* ABOUT THIS TASK *
Copying starts at the line containing "Open the user account icon in header" and stops after the last line of the records; each line is repeated exactly, and pictures are skipped.

──────── DATA FOR THIS EXERCISE

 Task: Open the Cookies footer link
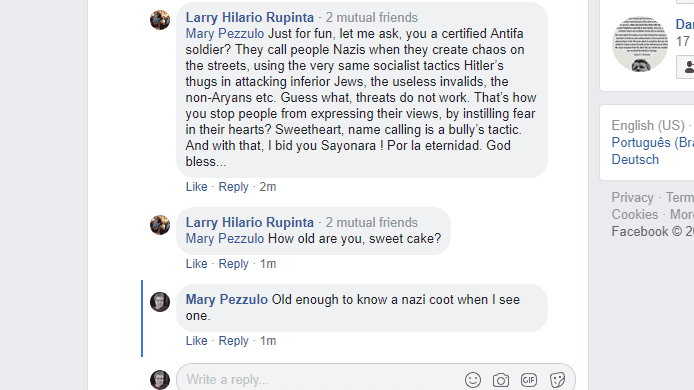tap(635, 215)
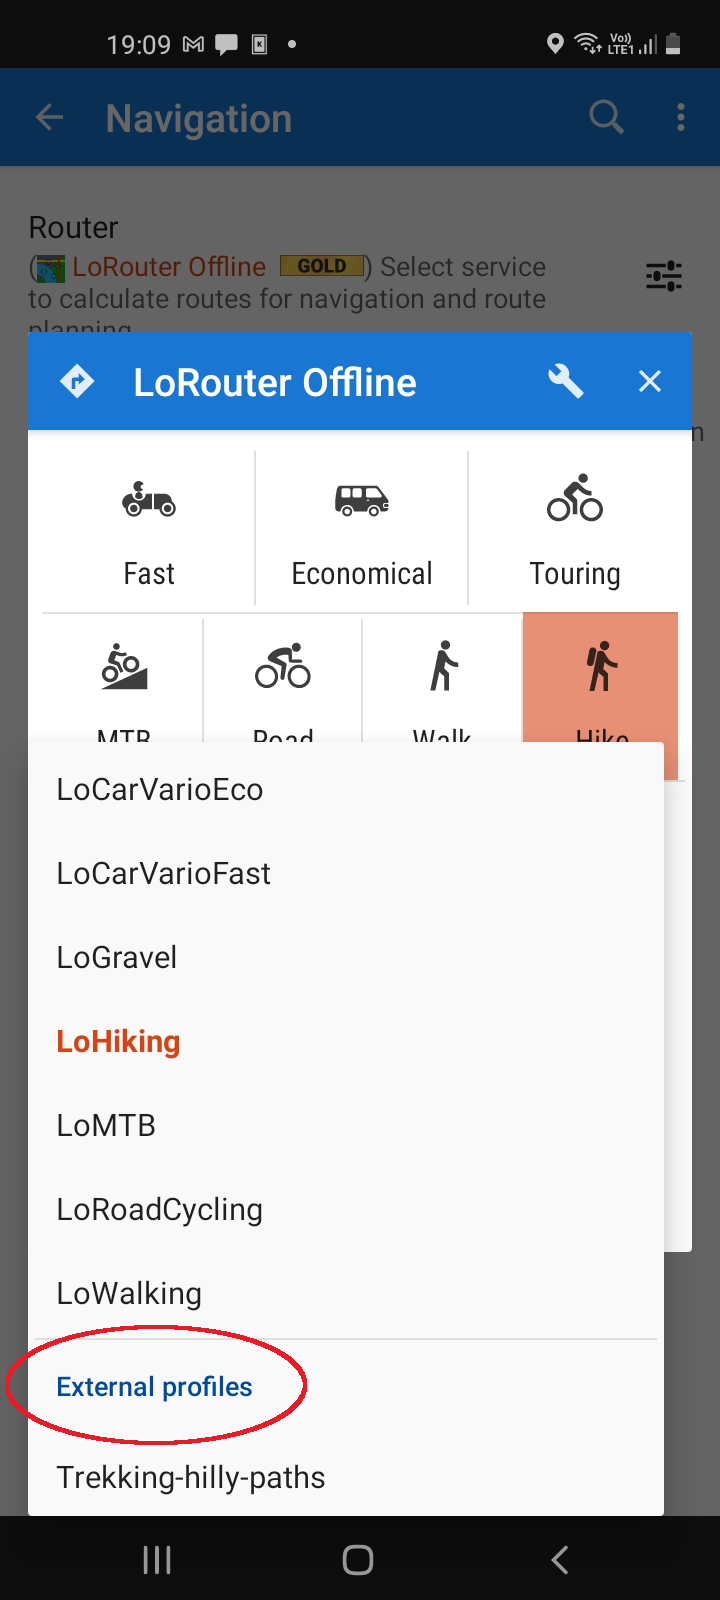Select the Fast car routing profile
The width and height of the screenshot is (720, 1600).
[x=149, y=530]
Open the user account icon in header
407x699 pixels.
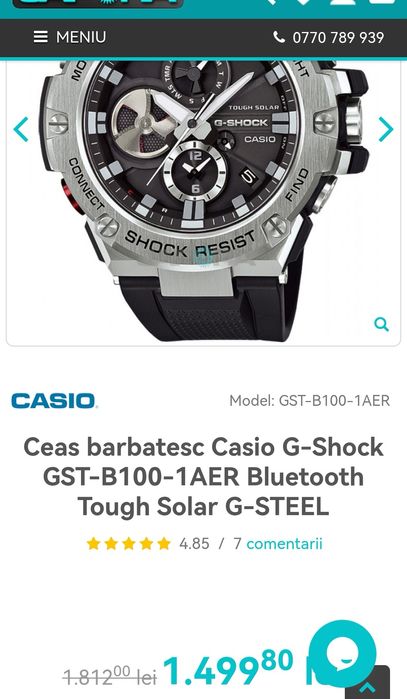[x=342, y=2]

────────────────

* SOLUTION TO THE PROBLEM *
Open the user account icon in header
407x699 pixels.
[x=342, y=2]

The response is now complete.